The fundamentals of a formal, effective application security plan should start with business objectives, tools, processes and most of all, data, with the primary driver for securing applications focused on protecting data.
While it is important to surgically address the insecurities in a mission-critical application, it is equally important to continuously upskill the development and security teams, and create a culture where security is not looked at simply a ‘check-the-box’ item.
According to Setu Kulkarni, vice president of strategy at WhiteHat Security, the first step is to identify the right inflection points for injecting application security.
“CISOs need to recognize that no SDLC is built the same and no application is at the same level of maturity within its life cycle,” he said. “We have learned that testing applications continuously in production is critical to identify the real, exploitable vulnerabilities that create the maximum risk of being breached in production.”
Kulkarni noted one way to (almost always) ensure that security does not become an afterthought is to “top & tail” – in other words, make sure that your team gets a voice when the exit criteria is being defined during the requirements phase, and make sure the team is testing in pre-production and production.
“Everything in between is really a negotiation based on the maturity of the SDLC and the application itself. The most consequential best practice is to ensure that the Dev, Sec and Ops teams get accurate and actionable insight from the AppSec tests that are executed,” he said. “After all, the only way to eventually have security operate at the speed of DevOps is through some level of automation, and the efficacy of automation is directly proportional to the accuracy of the data used to drive the automation.”

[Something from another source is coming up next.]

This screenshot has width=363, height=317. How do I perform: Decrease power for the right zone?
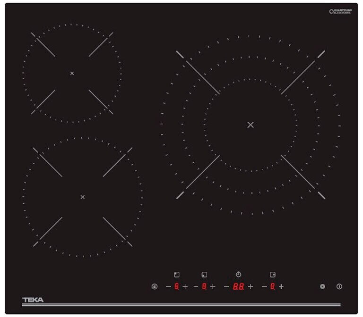pyautogui.click(x=264, y=286)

Doug Dooley, COO of Data Theorem, pointed out that the business driver for AppSec is about privacy, trust and reputation that is directly tied to the brand of those who build and publish the applications.
He noted traditional AppSec testing focused on static and dynamic application security testing, including static application security testing (SAST) and dynamic application security training (DAST).
“However, with a more modern application stack, AppSec programs are starting to factor in third-party risks introduced by open source and software development kits, covered by software composition analysis,” Dooley explained.
Further, cloud-native applications make infrastructure services just another software extension of the application buildout, so many AppSec programs increasingly add cloud security tools, such as cloud security posture management (CSPM).
Dooley also pointed out that automation is key to the best AppSec testing approaches, because manual pen testing can no longer keep up with agile development process and the culture of DevOps.
When it comes to building a culture of application security within the organization – starting with the CISO on down – he noted CISOs have to first agree that software applications are driving most enterprises these days.
“Every business is now in the software business, whether they like it or not,” Dooley said. “Further, the DevOps teams, not traditional IT, are now the enabling force for digital transformation in most businesses. IT security needs to be an ally, not an adversary, to DevOps.”
Dooley explained that by using an automated AppSec approach with modern tools that integrate with the existing CI/CD pipeline, it increases the chances that the culture of AppSec will be welcomed with open arms.
“Security can make the DevOps trains run faster and smoother with improved safety railing that keeps applications more secure and running on time,” he said.
Dooley said the mindset within application security needs to shift out, away from blocking and denying and toward bug fixes, features and catching the next release.
Once security adds value to the DevOps team with automation, it will start to become a valid source of new “tickets” that gets added to the bug and feature backlog, and as daily and weekly releases occur, security will just be another set of quality and feature improvements constantly being added to applications.
Dooley explained that traditional AppSec has historically been a manual, break-stop-driven approach to security; when problems are found, the idea is to stop the train and fix the problem.
“For the most part, manual AppSec such as pen-testing vulnerabilities and code hygiene escalations found by SAST tools are mostly ignored by DevOps teams,” he said. “Security is factored into DevOps via DevSecOps, when the AppSec tools, processes and people are fluent in shipping code on time and often. The train doesn’t really stop with DevSecOps, and the AppSec program has to embrace this approach.”
Michael Isbitski, technical evangelist at Salt Security, pointed out the building security in maturity model (BSIMM) and open web application security project (OWASP) software assurance maturity model (SAMM) are good reference materials for understanding different components of application security programs.
“Most modern applications are made up of many web APIs under the hood,” Isbitski said. “Securing all these APIs is becoming an increasing area of focus for organizations as part of their application security programs.”
Isbitski said it is also helpful to think of vulnerabilities or weaknesses as types of bugs, quality issues or defects.
“This has amplifying effects for security and non-security processes and can help build that culture of application security awareness amongst teams,” he said.